**Instructions for the task:** Locate the line containing "Task: Open @shinji" in the entries below, then retype it and every later line exactly, leaving out pictures.

**Excerpted data:**
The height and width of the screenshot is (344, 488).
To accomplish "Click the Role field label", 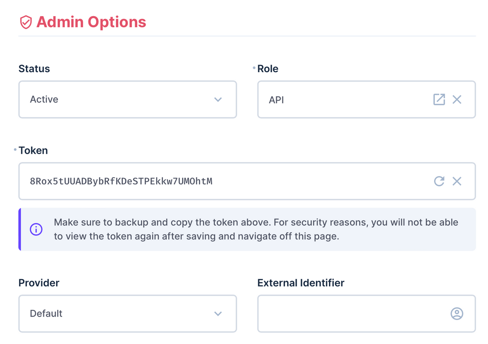I will (x=268, y=68).
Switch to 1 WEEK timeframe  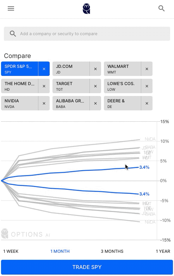11,251
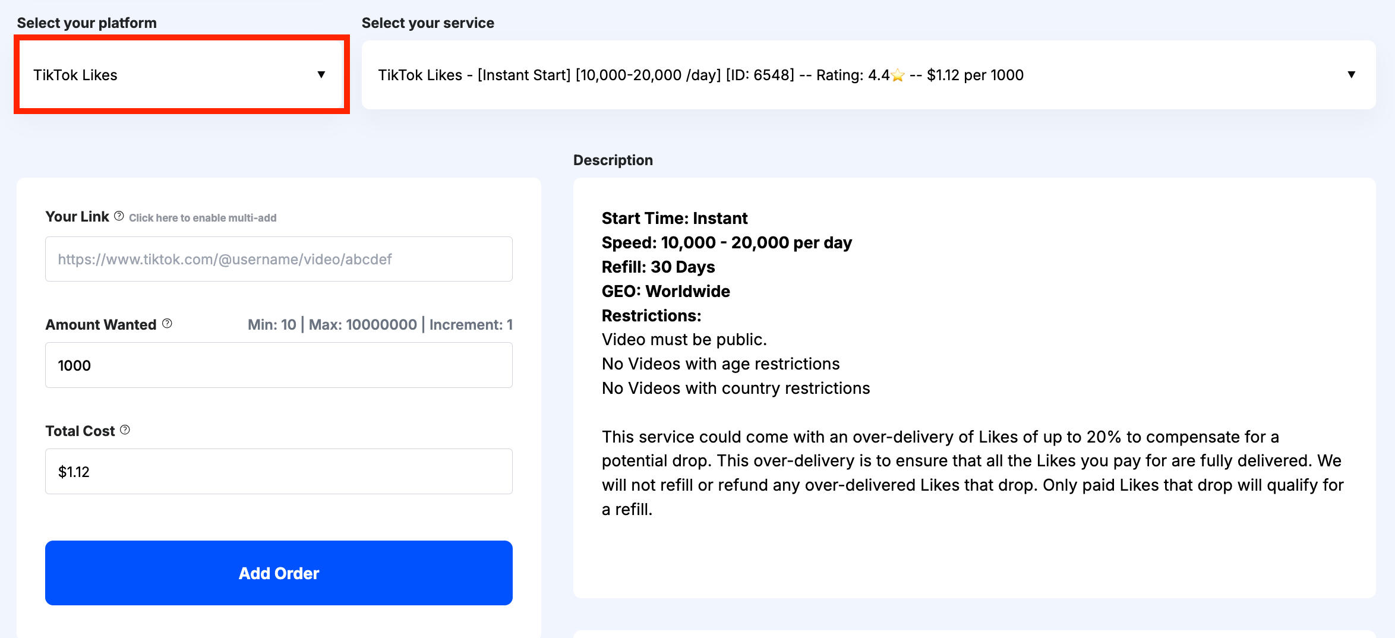Click the arrow of the platform selector
The height and width of the screenshot is (638, 1395).
(321, 75)

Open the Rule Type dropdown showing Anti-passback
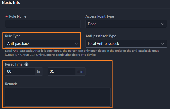(x=40, y=44)
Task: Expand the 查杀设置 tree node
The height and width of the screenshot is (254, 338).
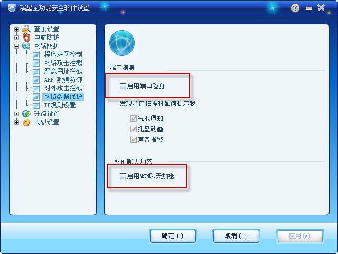Action: 16,29
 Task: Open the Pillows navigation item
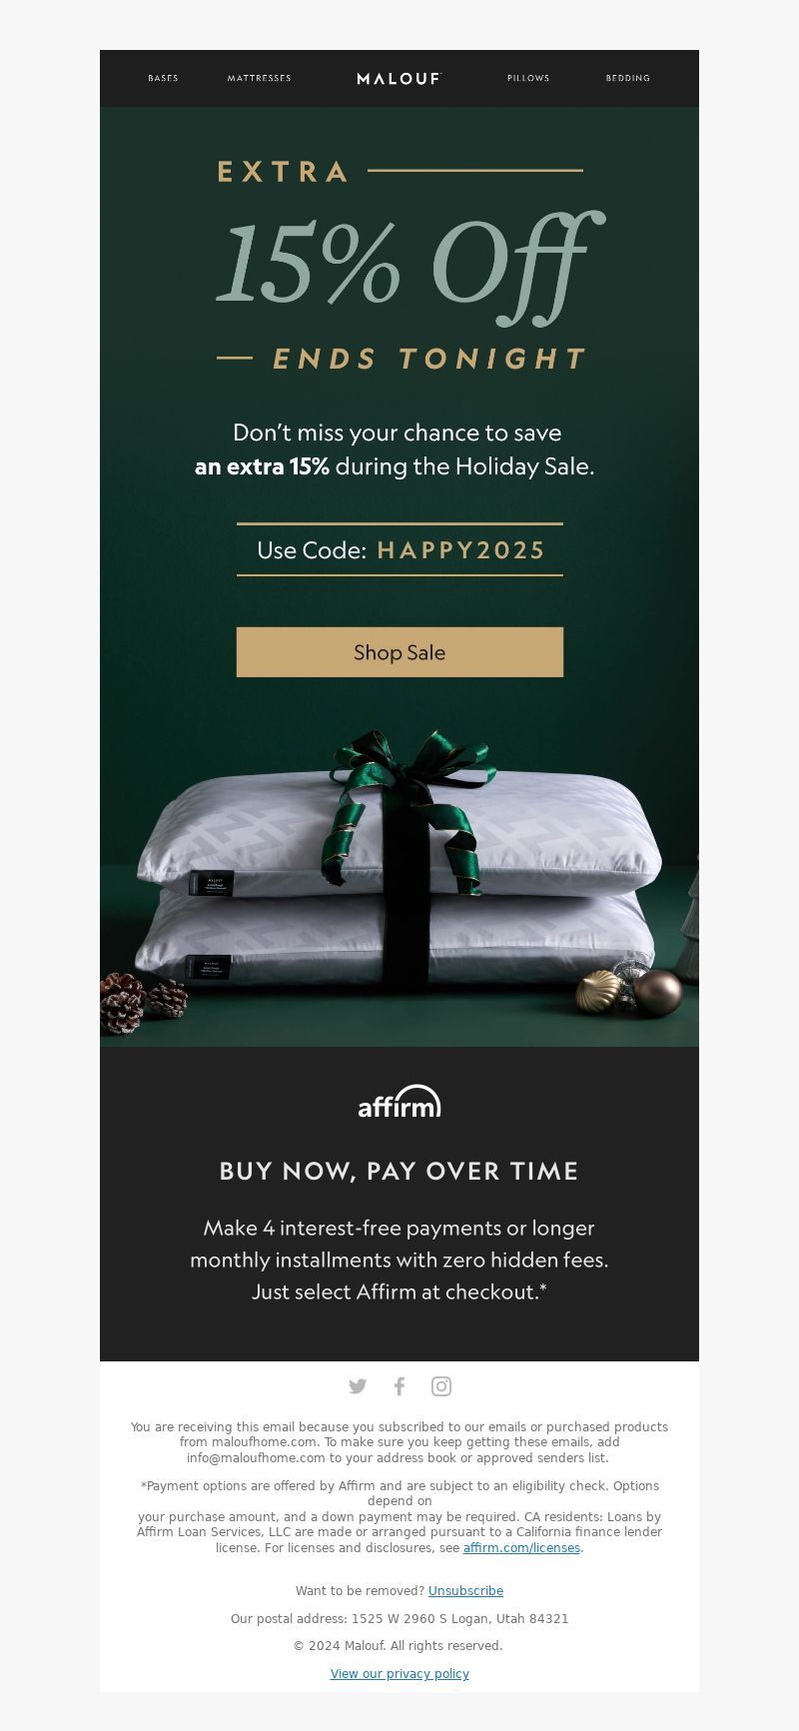528,78
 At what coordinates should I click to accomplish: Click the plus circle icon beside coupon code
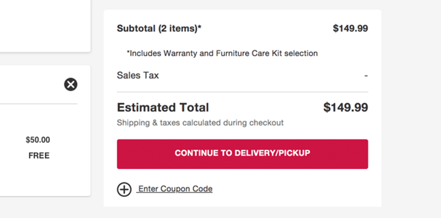point(124,189)
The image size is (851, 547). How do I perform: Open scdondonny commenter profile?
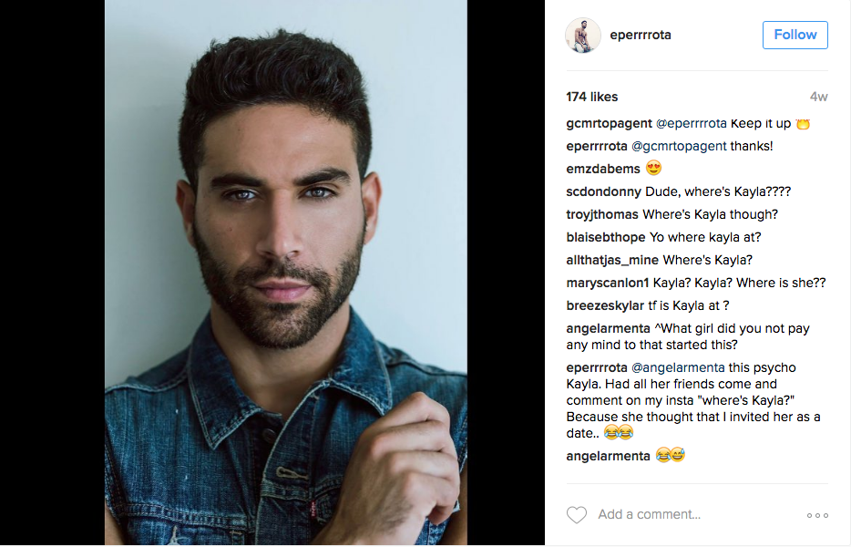coord(603,191)
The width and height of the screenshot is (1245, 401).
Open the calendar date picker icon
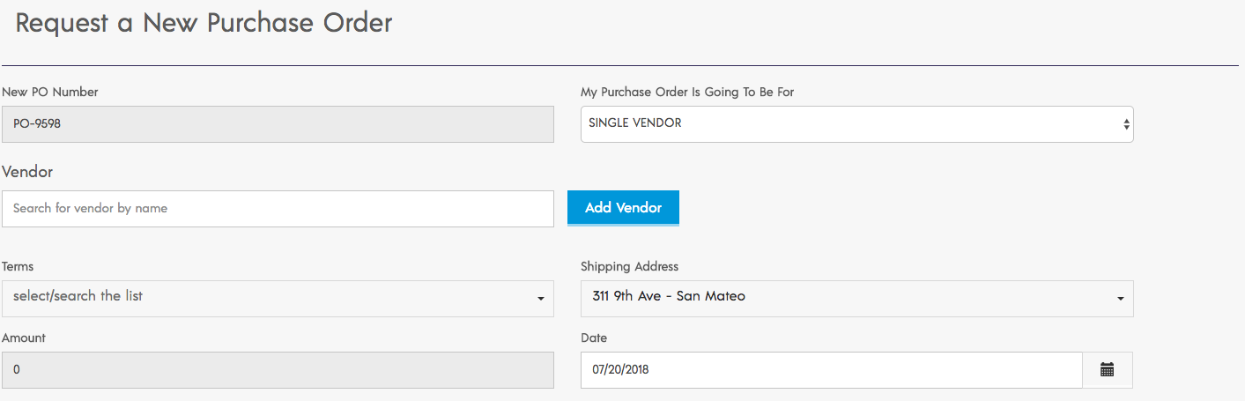pyautogui.click(x=1108, y=370)
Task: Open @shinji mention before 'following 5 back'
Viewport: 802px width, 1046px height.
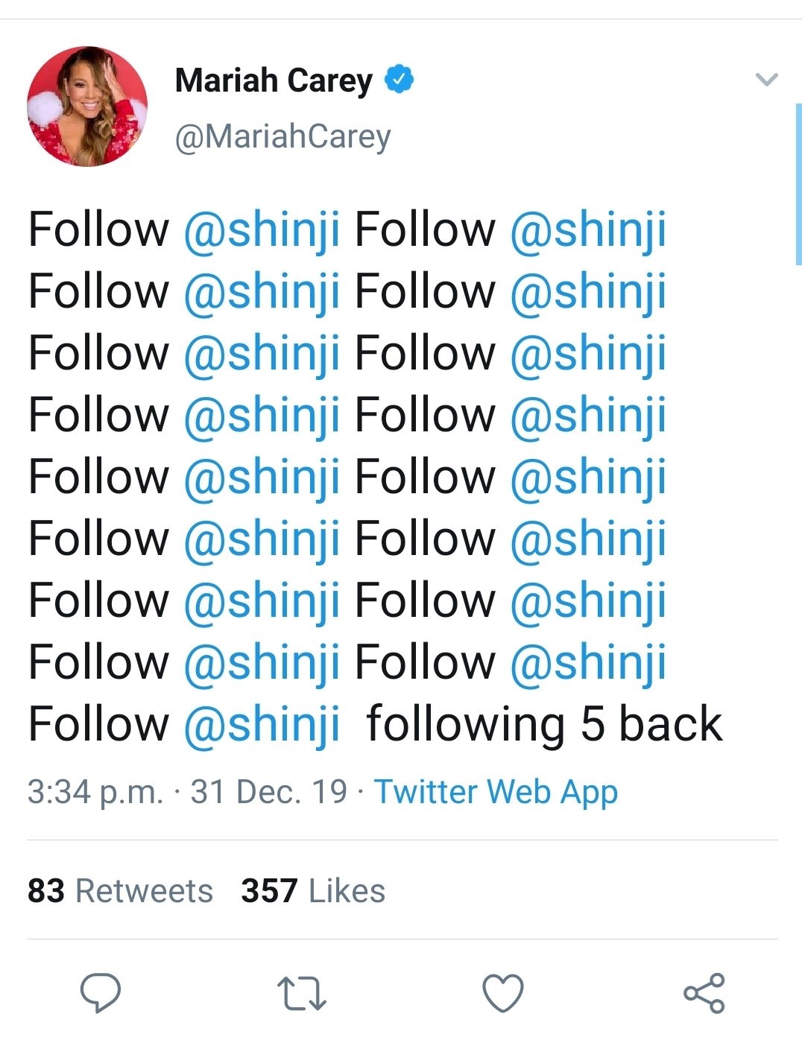Action: (262, 724)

**Answer section:**
Task: Open @shinji mention before 'following 5 back'
Viewport: 802px width, 1046px height.
Action: (262, 724)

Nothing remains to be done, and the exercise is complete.